[Task to complete]: Below are some records. Return exactly the lines from the one with "Task: Open the model settings file" to the one with "The width and", and nothing else.

[Source information]:
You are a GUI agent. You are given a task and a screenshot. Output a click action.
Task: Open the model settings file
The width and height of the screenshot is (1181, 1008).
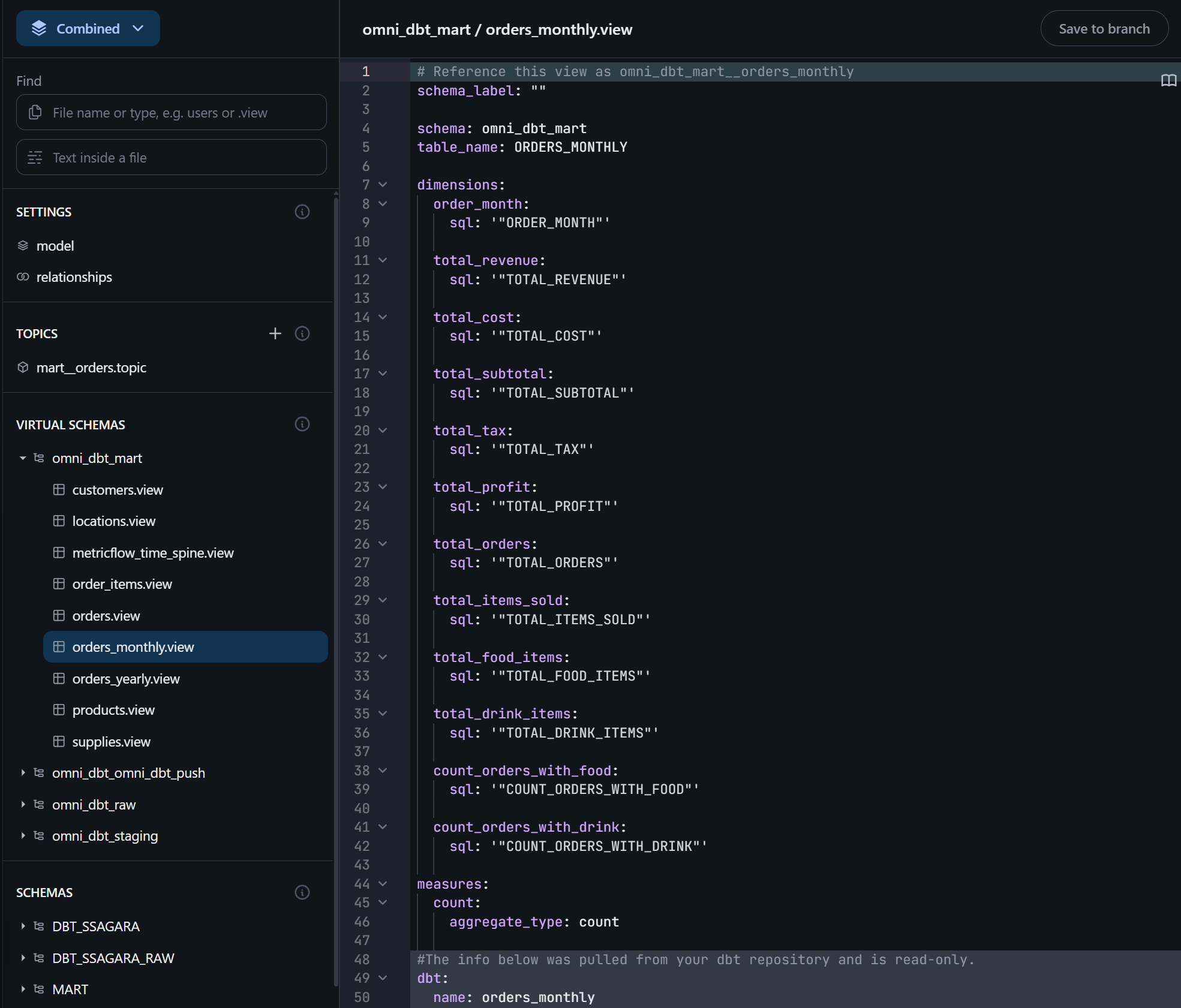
* * *
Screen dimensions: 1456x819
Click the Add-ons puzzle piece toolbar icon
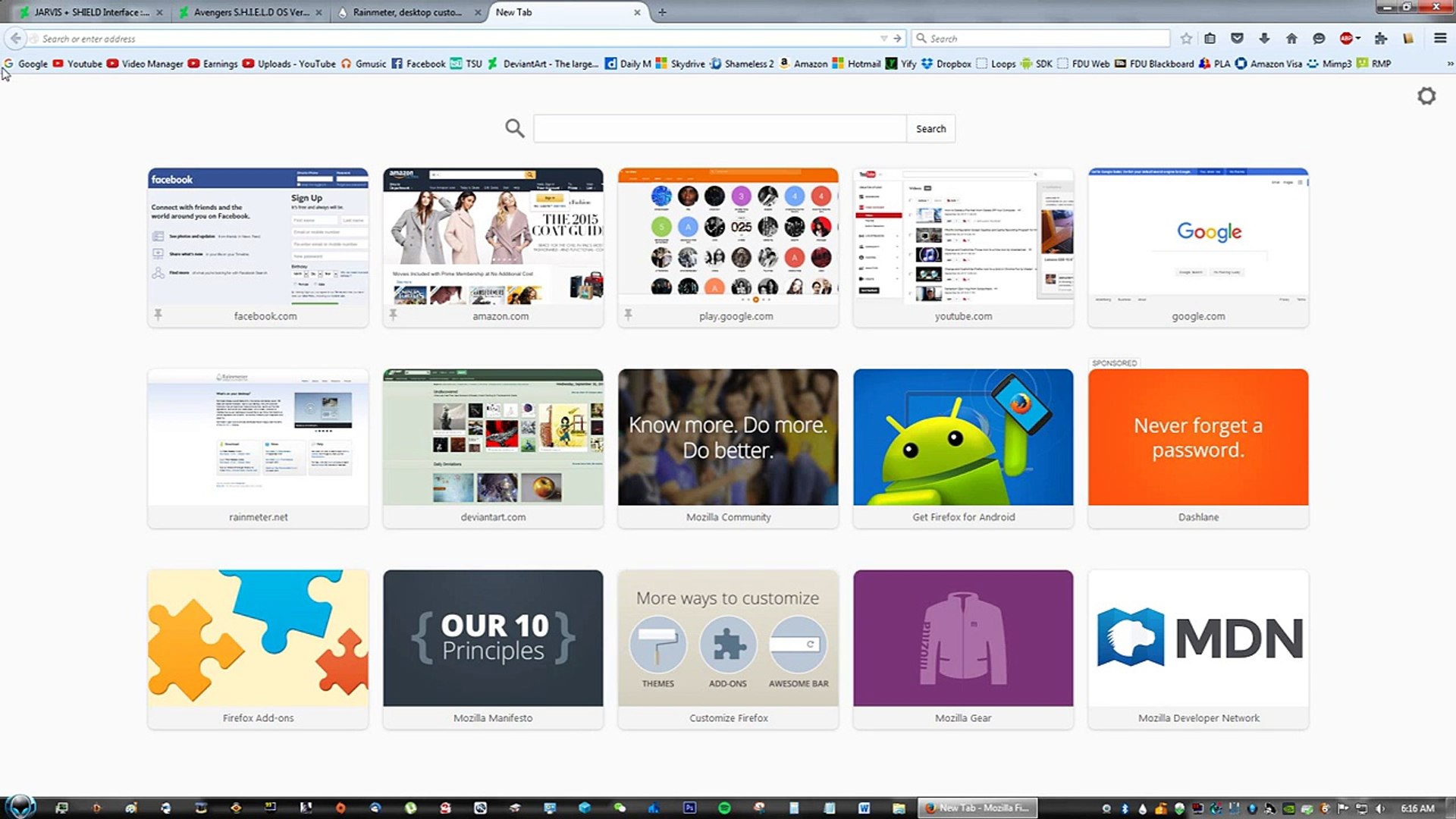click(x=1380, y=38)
* * *
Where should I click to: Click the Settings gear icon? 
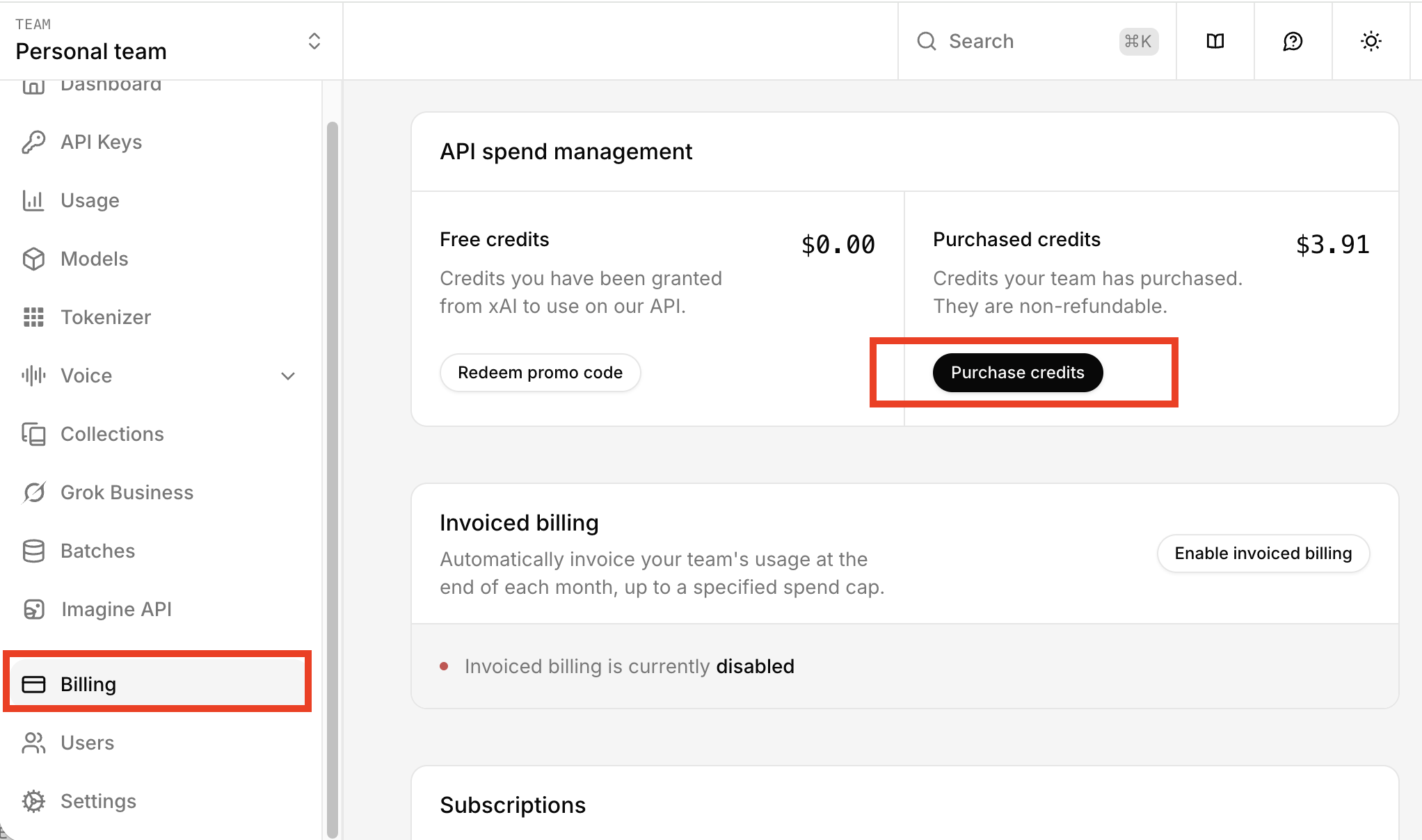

[Solution for this exercise]:
Task: Open the model settings file
The width and height of the screenshot is (1181, 1008).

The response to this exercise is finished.